Author
Dr Ankit Srivastava
Organisation/Institution
Rajiv Gandhi National University of Law
Country
INDIA
Panel
Competition Law
Title
Digital Competition in Asia: Regulatory Pluralism Beyond the Digital Markets Act
Abstract
The European Digital Markets Act (DMA) represents a landmark shift in digital competition regulation, introducing ex-ante obligations for designated gatekeepers to promote fairness and contestability. While DMA has significantly influenced global discourse, its rigid structure and contentious outcomes have drawn criticism even within Europe. This paper opposes wholesale regulatory replication of DMA in Asian jurisdictions. Instead, it elucidates the emergence of regulatory pluralism, characterised by increasing rejection of regulatory parallelism in favour of formulating context-sensitive frameworks tailored to local ecosystems, market realities, and socio-economic priorities. This pluralism is evident in India’s withdrawal of the DMA-inspired Digital Competition Bill in 2025, Japan’s targeted interoperability rules, Korea’s focus on algorithmic accountability and platform transparency, and Indonesia’s new MSME-centric approach. National efforts are complemented by regional networks such as ASEAN’s Experts Group on Competition, which fosters cooperation without homogeneity through its Competition Action Plan 2025, East Asia Forum on Competition Policy and UNCTAD/OECD, which facilitate shared legal knowledge and regional integration while respecting jurisdictional diversity. The impetus for this legal transfiguration is rooted in nuanced regional strategy for creation of resilient and self-sufficient digital market. This entails a dual commitment towards justice, addressing both market participants. For businesses, it secures economic justice by ensuring equitable market access. Concurrently, for consumers, it translates into protection against data-driven exploitation, which is not a meagre privacy violation but an anti-competitive practice. This paper argues that in order to create a sustainable digital economy and prevent exploitation by digital giants, Asian jurisdiction must expand their competition mandates to build a just and sustainable digital economy. Furthermore, it positions Asia not as a passive recipient but as a proactive architect of digital competition law, ensuring sustainable development, justice, and promoting regional integration through pluralistic legal knowledge.
Biography
Dr.
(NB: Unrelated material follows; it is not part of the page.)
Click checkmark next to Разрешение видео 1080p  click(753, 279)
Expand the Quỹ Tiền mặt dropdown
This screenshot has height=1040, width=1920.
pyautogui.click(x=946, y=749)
Ankit Srivastava is currently an Assistant Professor of Law at Rajiv Gandhi National University of Law (RGNUL), Punjab, where he also serves as Co-Coordinator of the PhD programme and is a Member of the Network for Indian Competition Experts at the Competition Commission of India. He is also a visiting faculty at IIM Rohtak. He holds a PhD in Law from NLU Jodhpur, an LLM from NLU Delhi, and a BALLB from Symbiosis Law School, Noida. With eight years of teaching and research experience, Dr. Srivastava has previously worked at Amity University Lucknow, NLU Jodhpur, and DNLU Jabalpur. He has directed research projects funded by ICSSR (on Sukanya Samriddhi Yojana) and the Competition Commission of India (on competition assessment of the electricity sector). He is the Faculty Editor for the RGNUL Financial and Mercantile Law Review, RGNUL Student Law Review, and Editor of the DNLU Law Review. He is also an executive member of the Centre for Business Law and Taxation and the Centre for Consumer and Competition Law at RGNUL. With 25 papers published and 11 presented, Dr. Srivastava has delivered guest lectures at various government organizations and universities. His areas of interest include Competition Law, Corporate Law, Contract Law, Consumer Laws, and Research Methodology.